FoxK1-Associated Gene Regulatory Network-A New Transcriptional Regulator of Hepatic Insulin Action

Insulin acts on the liver to maintain glucose homeostasis, and disruption of insulin action in liver is central in the pathogenesis of diabetes and metabolic syndrome. While most previous studies of insulin action on gene expression in liver have focused on FoxO1, we have found that Forkhead box protein K1 (FoxK1) is another important regulator of hepatic gene expression which acts in a complementary manner.
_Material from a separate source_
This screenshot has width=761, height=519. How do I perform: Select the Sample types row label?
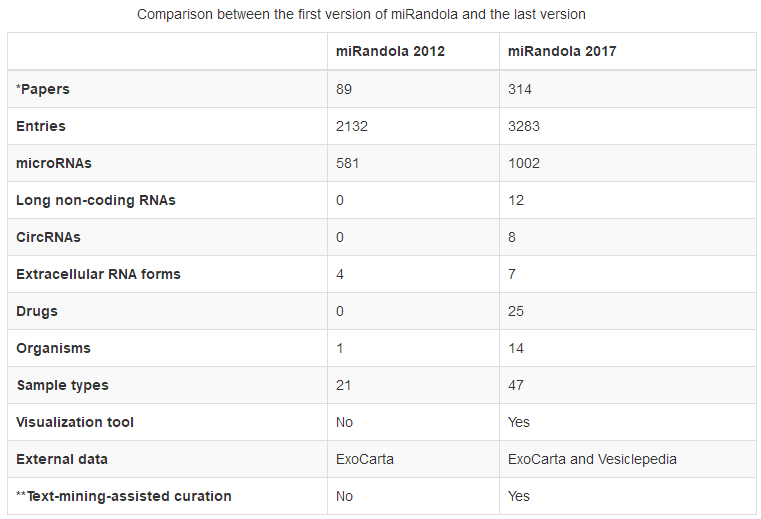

Thus, upon insulin stimulation, FoxK1 translocates from the cytoplasm to nucleus while FoxO1 translocates from nucleus to cytoplasm. Chromatin immunoprecipitation (ChIP) sequencing shows that FoxK1 binds to >1000 gene regulatory elements in the proximal promoters and enhancers in hepatic chromatin, with TGTTTAC being the major FoxK1 DNA binding motif. De novo motif analysis suggested that HNF4A is also one of the major co-regulators for FoxK1 in mediating gene expression. Insulin stimulated binding of FoxK1 to promoters was observed in up-regulation of genes involved in steroid biosynthesis and cell cycle, and down-regulation of genes involved in autophagy. FoxK1 is also a potential transcription factor for insulin receptor (IRβ) mediated gene regulation as evidenced by its binding to LARS1 and TIMM22 promoters. Both FoxK1 and IRβ share regulation of genes involved in rRNA processing, mitotic cell cycle and nonsense-mediated decay. Interestingly, gene promoters of genes in glucose metabolism (PCK1, G6PC and PKM) are bound by FoxK1, but not by IRβ in response to insulin. FoxK1 can also work with FoxO1 in regulation of genes involved in mitochondrial translation, and with both IRβ and FoxO1 in insulin regulation of AHCY, PPRC1, and CDKN1A, i.e., genes involved in cell senescence, amino acid metabolism and mitochondrial biogenesis. Thus, FoxK1 is a potential factor priming the response to insulin and helps with the recruitment of IRβ or FoxO1 in regulation of gene expression in liver in metabolism and other important biological pathways. Disclosure P.Allu: None. H.Pan: None. J.Dreyfuss: None. C.Kahn: None.